Indeed, Parasite is a film that seethes with class resentment, although it intriguingly refrains from turning its spite directly on any one character. Unlike Lee Chang-dong's searing neo-noir Burning (2018) – another class-conscious South Korean tale that crackles with menacing energy – Bong’s film is surprisingly generous towards all its characters. The Parks, while depicted as oblivious, narcissistic, and self-satisfied, are not truly the villains of this tale. Despite being an alpha-male executive with control-freak leanings and an oddly sniffy sense of decorum – and therefore an obvious target for the film’s anti-capitalist critiques – Dong-ik is also shown to be a warm, devoted father who would do anything for his children. This points to what might be construed as Parasite’s central argument: When neither workaday grifters nor corporate bigwigs see themselves as villains in a world so awash with inequality and misery, it illustrates that the whole damn system is deeply rotten.

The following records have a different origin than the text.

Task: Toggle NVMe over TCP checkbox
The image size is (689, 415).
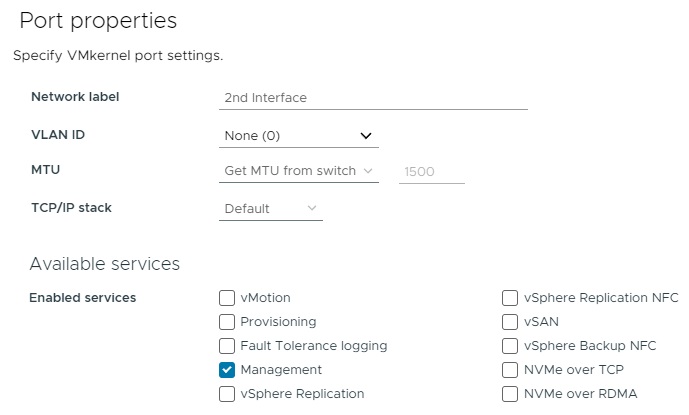Action: pyautogui.click(x=510, y=370)
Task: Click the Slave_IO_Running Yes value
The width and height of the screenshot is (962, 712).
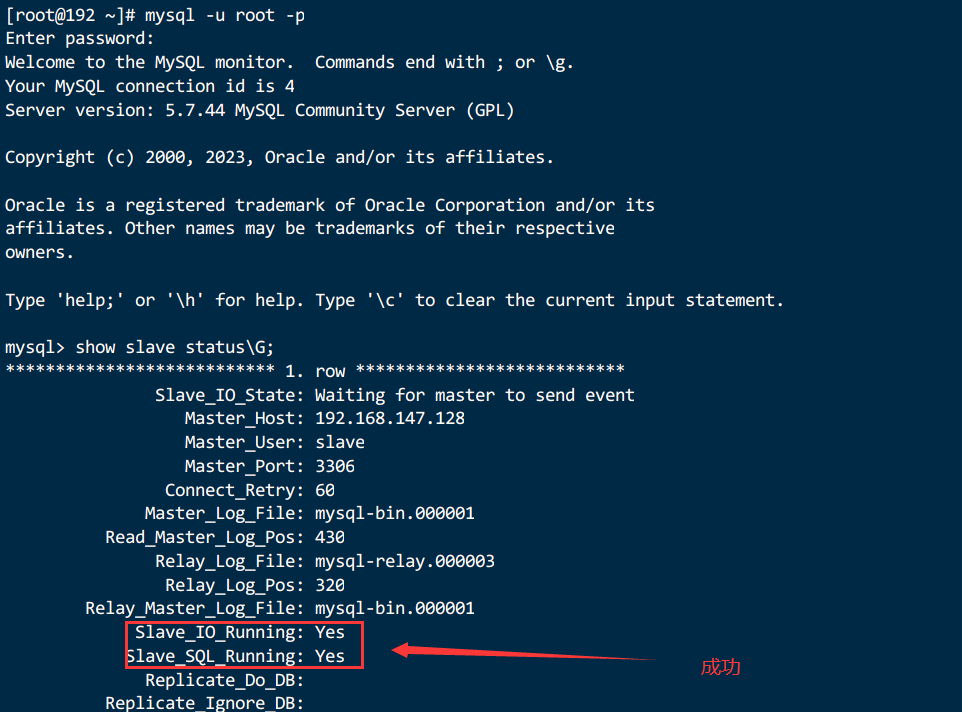Action: pyautogui.click(x=329, y=632)
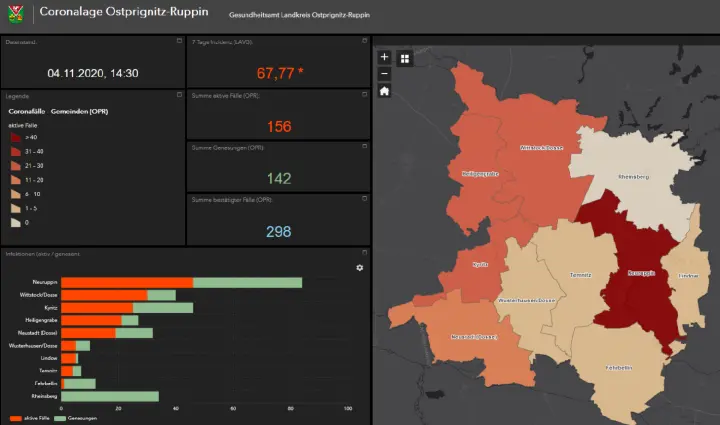720x425 pixels.
Task: Zoom in on the map
Action: [x=385, y=58]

If the film is ultimately more sympathetic to the Kims than the Parks, it’s because the latter family never seems to suffer much. “They’re rich but nice,” Ki-taek warmly observes about the Parks at one point. “They’re nice because they’re rich,” snorts his wife in response, zeroing in on the extent to which wealth and comfort preclude the need for everyday ruthlessness. (In this, Parasite offers an incisive alternative to typical criticisms of the one percent as a uniquely dissolute class.) Yet Bong also takes pains to show – especially in a breathtaking climactic montage that throbs with ill omen – how the sheer niceness of the wealthy can feel like a kind of low-grade tyranny, and how easily that niceness can mutate into breezy disregard for the suffering of others. It’s emblematic of the film's sophisticated depiction of modern society's grotesque indignities, and exactly the sort of tart insight viewers should expect from one of the world’s most exciting living filmmakers.